Could you write out exactly, and only, the lines from the one containing "1129x625 pixels." through the last line of the data, leaving out all pictures?

(Collected data entries)
----------

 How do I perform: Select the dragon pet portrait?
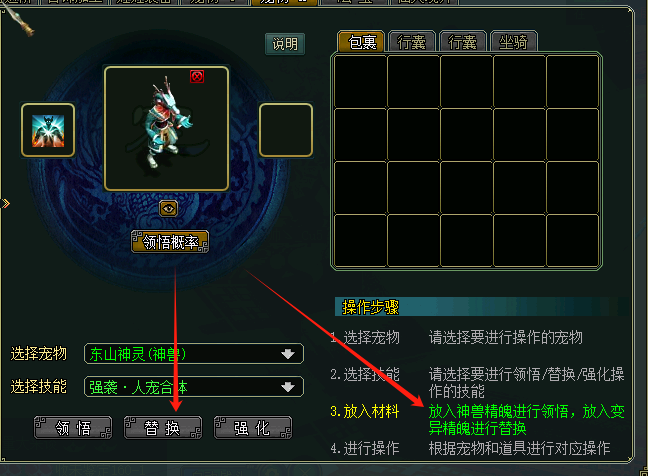pyautogui.click(x=167, y=129)
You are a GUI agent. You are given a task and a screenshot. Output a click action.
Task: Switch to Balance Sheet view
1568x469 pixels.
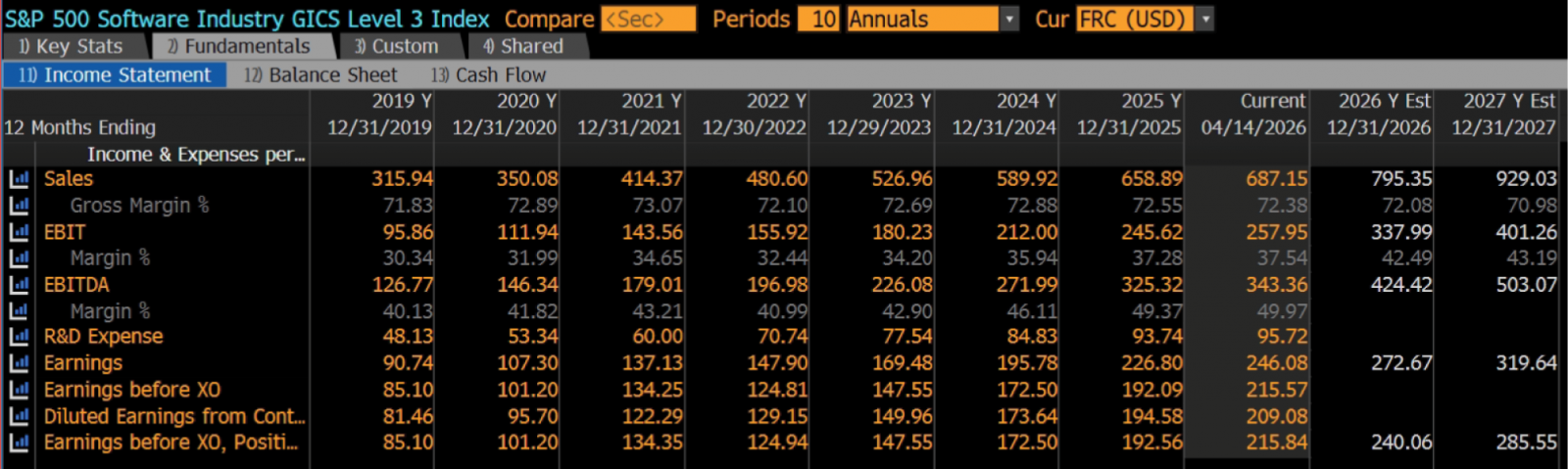[321, 75]
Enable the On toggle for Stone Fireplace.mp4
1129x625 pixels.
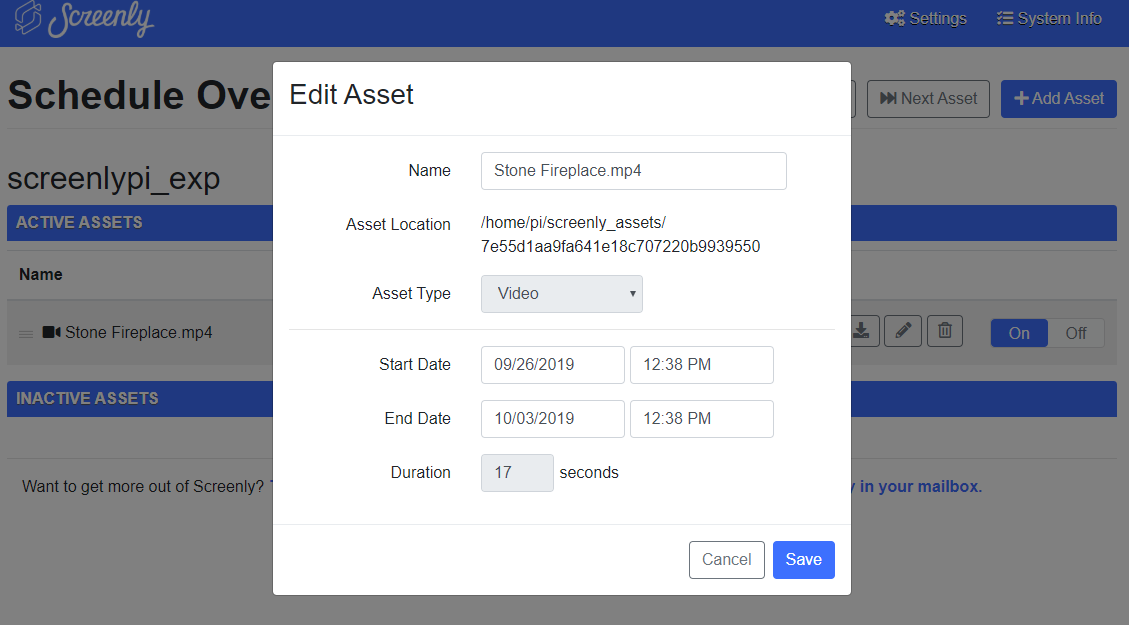tap(1019, 332)
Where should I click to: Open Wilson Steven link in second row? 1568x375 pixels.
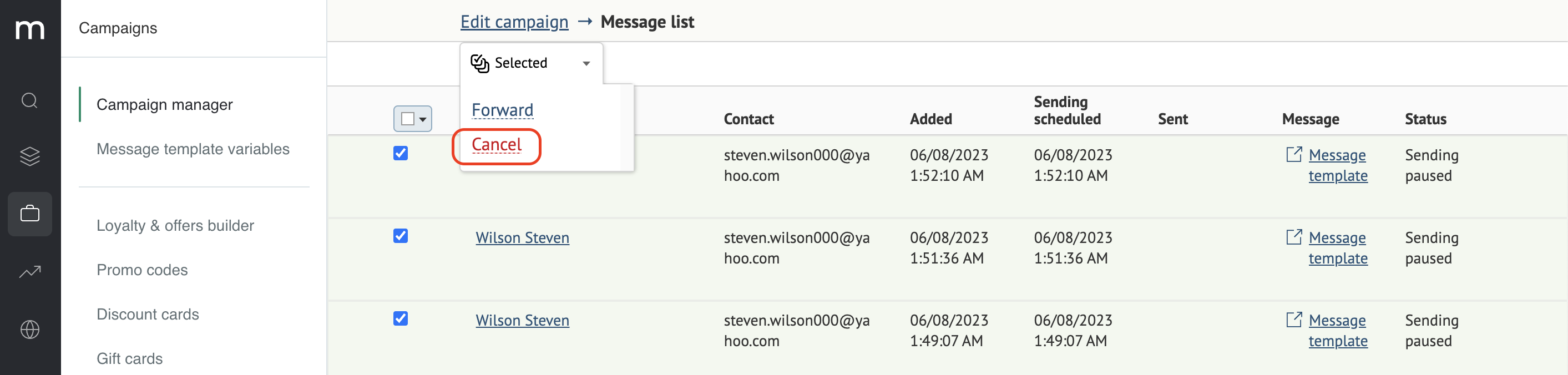(x=522, y=237)
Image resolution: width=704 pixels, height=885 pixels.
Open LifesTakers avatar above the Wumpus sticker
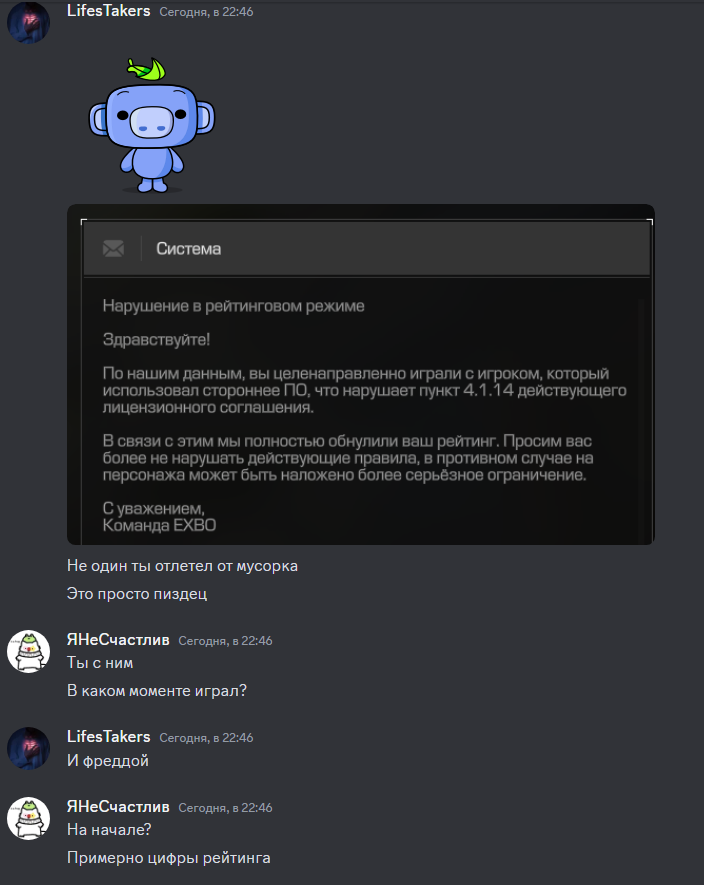point(28,22)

----------

→ **Result of this task**
1129x625 pixels.
tap(1019, 332)
Where should I click to: Open Wilson Steven link in second row? 1568x375 pixels.
(x=522, y=237)
Image resolution: width=704 pixels, height=885 pixels.
Open LifesTakers avatar above the Wumpus sticker
point(28,22)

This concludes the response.